-- Brief --
Copy every one of the following entries word for word, line by line.

-- Dataset extract --
# # #

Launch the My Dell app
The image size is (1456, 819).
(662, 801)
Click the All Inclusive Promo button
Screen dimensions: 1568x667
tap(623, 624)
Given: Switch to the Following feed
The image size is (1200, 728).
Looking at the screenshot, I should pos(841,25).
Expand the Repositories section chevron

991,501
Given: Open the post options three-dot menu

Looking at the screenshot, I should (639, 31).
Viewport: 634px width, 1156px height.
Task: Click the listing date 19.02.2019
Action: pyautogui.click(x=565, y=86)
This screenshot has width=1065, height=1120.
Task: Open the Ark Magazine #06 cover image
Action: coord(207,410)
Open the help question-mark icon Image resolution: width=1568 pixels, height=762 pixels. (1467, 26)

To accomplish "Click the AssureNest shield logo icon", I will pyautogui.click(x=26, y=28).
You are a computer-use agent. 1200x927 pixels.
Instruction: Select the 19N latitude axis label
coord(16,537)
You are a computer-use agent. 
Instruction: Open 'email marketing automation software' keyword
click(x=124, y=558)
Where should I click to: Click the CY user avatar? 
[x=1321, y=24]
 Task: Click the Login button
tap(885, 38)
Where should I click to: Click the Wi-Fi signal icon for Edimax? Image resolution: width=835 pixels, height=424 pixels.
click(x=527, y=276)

# # #

-- Task output --
Launch the My Dell app
The image size is (1456, 819).
(662, 801)
Click the All Inclusive Promo button
Screen dimensions: 1568x667
tap(623, 624)
Given: Switch to the Following feed
The image size is (1200, 728).
Looking at the screenshot, I should pos(841,25).
Expand the Repositories section chevron

991,501
Given: Open the post options three-dot menu

Looking at the screenshot, I should (639, 31).
Viewport: 634px width, 1156px height.
Task: Click the listing date 19.02.2019
Action: pyautogui.click(x=565, y=86)
This screenshot has width=1065, height=1120.
Task: Open the Ark Magazine #06 cover image
Action: coord(207,410)
Open the help question-mark icon Image resolution: width=1568 pixels, height=762 pixels. (1467, 26)

To accomplish "Click the AssureNest shield logo icon", I will pyautogui.click(x=26, y=28).
You are a computer-use agent. 1200x927 pixels.
Instruction: Select the 19N latitude axis label
coord(16,537)
You are a computer-use agent. 
Instruction: Open 'email marketing automation software' keyword
click(x=124, y=558)
Where should I click to: Click the CY user avatar? 
[x=1321, y=24]
 Task: Click the Login button
tap(885, 38)
Where should I click to: Click the Wi-Fi signal icon for Edimax? Image resolution: width=835 pixels, height=424 pixels.
click(x=527, y=276)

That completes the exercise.